Entonces, ¿cuál es nuestro papel en la representación de la tragicomedia peruana?

El ser espectadores no nos exime de responsabilidad. Quien asiste al teatro o lee una novela, le aporta su propia interpretación y reacciones emocionales las cuales pueden tener la cualidad de transformar, en mayor o menor medida, tu vida. Al estar inmersos, obligados a interactuar –aunque no lo sepamos– con estos intérpretes que apenas disimulan sus verdaderos intereses corruptos, somos parte de la función. Malísima, pero función al fin.
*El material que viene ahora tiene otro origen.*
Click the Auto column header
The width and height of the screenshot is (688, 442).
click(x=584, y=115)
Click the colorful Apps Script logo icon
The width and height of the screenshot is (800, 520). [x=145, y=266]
Se ha hablado mucho de la apatía de los peruanos y las explicaciones de este comportamiento. Apatía, parálisis, no significa inmovilidad emocional. Desde la voluntad de huir hasta la de no saber, expresan reacciones de un organismo social que se siente atrapado y sometido a una angustia inmanejable, así como duelos no procesados. Muy probablemente, esto encubre una cólera dirigida contra nosotros mismos por no poder hacer nada al respecto. El miedo a la represión violenta es una parte del problema, sin duda. Pero Freud nos enseñó que el síntoma es multideterminado. Nadie sabe cuándo termina esta pieza, pero es tan mediocre que en cualquier momento podría implosionar.